* Exercise brief *
Copy the entries below verbatim, from the start through the line containing "tap(448, 69)", including that line.

>>>

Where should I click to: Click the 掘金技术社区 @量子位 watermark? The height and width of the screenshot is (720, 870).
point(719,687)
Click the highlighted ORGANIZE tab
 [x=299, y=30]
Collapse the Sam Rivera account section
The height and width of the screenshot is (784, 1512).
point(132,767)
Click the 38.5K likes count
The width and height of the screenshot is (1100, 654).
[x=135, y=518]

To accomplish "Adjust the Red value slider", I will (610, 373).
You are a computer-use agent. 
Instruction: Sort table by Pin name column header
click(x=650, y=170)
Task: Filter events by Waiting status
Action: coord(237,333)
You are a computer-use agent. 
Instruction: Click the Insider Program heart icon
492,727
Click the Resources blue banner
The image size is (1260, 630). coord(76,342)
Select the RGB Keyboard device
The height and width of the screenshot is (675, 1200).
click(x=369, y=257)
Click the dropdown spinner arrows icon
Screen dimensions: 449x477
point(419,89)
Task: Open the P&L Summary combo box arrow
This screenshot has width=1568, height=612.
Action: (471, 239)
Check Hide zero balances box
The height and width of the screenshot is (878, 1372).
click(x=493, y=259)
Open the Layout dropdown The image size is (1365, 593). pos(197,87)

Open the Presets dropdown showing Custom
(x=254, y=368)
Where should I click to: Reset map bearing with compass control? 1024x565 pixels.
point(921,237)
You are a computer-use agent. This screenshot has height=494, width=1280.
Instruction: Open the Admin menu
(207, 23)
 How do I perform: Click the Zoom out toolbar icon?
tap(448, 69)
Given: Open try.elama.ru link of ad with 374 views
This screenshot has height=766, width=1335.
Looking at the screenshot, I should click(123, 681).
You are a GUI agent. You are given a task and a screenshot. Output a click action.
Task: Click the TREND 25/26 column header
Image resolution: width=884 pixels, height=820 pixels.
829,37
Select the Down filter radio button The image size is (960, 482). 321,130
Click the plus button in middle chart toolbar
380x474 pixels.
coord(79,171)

<<<

* Worked answer *
Where should I click to: Click the 掘金技术社区 @量子位 watermark? The height and width of the screenshot is (720, 870).
point(719,687)
Click the highlighted ORGANIZE tab
 [x=299, y=30]
Collapse the Sam Rivera account section
The height and width of the screenshot is (784, 1512).
point(132,767)
Click the 38.5K likes count
The width and height of the screenshot is (1100, 654).
[x=135, y=518]

To accomplish "Adjust the Red value slider", I will (610, 373).
You are a computer-use agent. 
Instruction: Sort table by Pin name column header
click(x=650, y=170)
Task: Filter events by Waiting status
Action: coord(237,333)
You are a computer-use agent. 
Instruction: Click the Insider Program heart icon
492,727
Click the Resources blue banner
The image size is (1260, 630). coord(76,342)
Select the RGB Keyboard device
The height and width of the screenshot is (675, 1200).
click(x=369, y=257)
Click the dropdown spinner arrows icon
Screen dimensions: 449x477
point(419,89)
Task: Open the P&L Summary combo box arrow
This screenshot has width=1568, height=612.
Action: (471, 239)
Check Hide zero balances box
The height and width of the screenshot is (878, 1372).
click(x=493, y=259)
Open the Layout dropdown The image size is (1365, 593). pos(197,87)

Open the Presets dropdown showing Custom
(x=254, y=368)
Where should I click to: Reset map bearing with compass control? 1024x565 pixels.
point(921,237)
You are a computer-use agent. This screenshot has height=494, width=1280.
Instruction: Open the Admin menu
(207, 23)
 How do I perform: Click the Zoom out toolbar icon?
tap(448, 69)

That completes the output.